Prime cost = cost of goods sold + total labor cost
Prime cost percentage is calculated by dividing prime cost by sales, then multiplying by 100.
Prime cost percentage = prime cost ÷ sales × 100
What to include in prime cost
Prime cost usually includes food cost, beverage cost, paper, packaging, hourly wages, overtime, salaried management, payroll taxes, benefits, bonuses, workers’ compensation, and other labor-related expenses.
Excluding manager salary, payroll burden, packaging, or disposables can make prime cost look better than reality.

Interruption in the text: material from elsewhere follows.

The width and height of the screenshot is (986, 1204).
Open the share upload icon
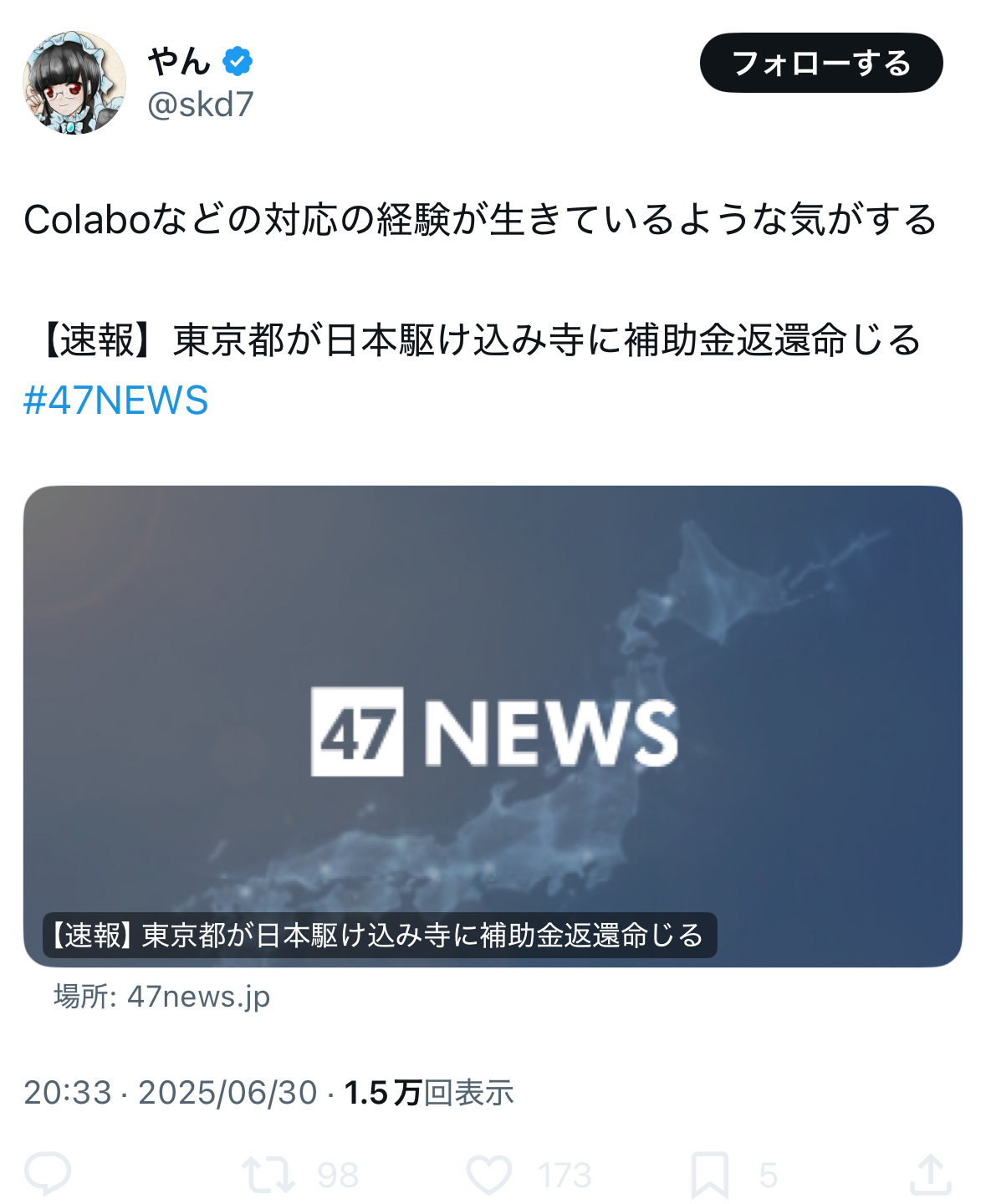point(931,1174)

For a true operating view, use the same time period for sales, cost of goods sold, and labor.
Prime cost example
If a restaurant has $90,000 in sales, $28,000 in cost of goods sold, and $30,000 in labor cost, prime cost is $58,000. The prime cost percentage is about 64.4%.
That means about 64 cents of every sales dollar is going toward food, beverage, packaging, and labor before rent, utilities, insurance, repairs, software, debt, taxes, or owner profit.
Why prime cost matters
Prime cost matters because sales alone do not tell the full story. A restaurant can be busy and still lose money if food cost and labor cost are too high. Prime cost helps owners see whether the main controllable costs are leaving enough margin for overhead and profit.
Why weekly prime cost review helps
Waiting until month-end can hide problems. Weekly prime cost review lets you catch vendor increases, over-scheduling, overtime, slow sales, waste, and menu mix problems before they compound.
Common prime cost mistakes
- Looking at food cost and labor cost separately but not the combined number.
- Leaving manager salaries, payroll taxes, benefits, or workers’ compensation out of labor.
- Ignoring paper, packaging, disposables, and delivery-related costs.
- Comparing sales from one period with costs from another period.
- Waiting until the month is over to catch weekly cost problems.
Restaurant prime cost FAQ
What is prime cost in a restaurant?
Prime cost is the total of cost of goods sold and labor cost. It usually includes food, beverage, paper, packaging, hourly labor, management labor, payroll taxes, benefits, and related labor costs.
How do you calculate prime cost percentage?
Divide prime cost by total sales, then multiply by 100. For example, $58,000 in prime cost divided by $90,000 in sales equals about 64.4%.
Should manager salary be included in prime cost?
Yes, if you want a true view of labor cost. Some operators track management labor separately, but it still affects profitability and should be reviewed.
Why is prime cost important?
Prime cost combines the two largest controllable restaurant costs. If prime cost is too high, there may not be enough money left to cover rent, overhead, debt, taxes, and profit.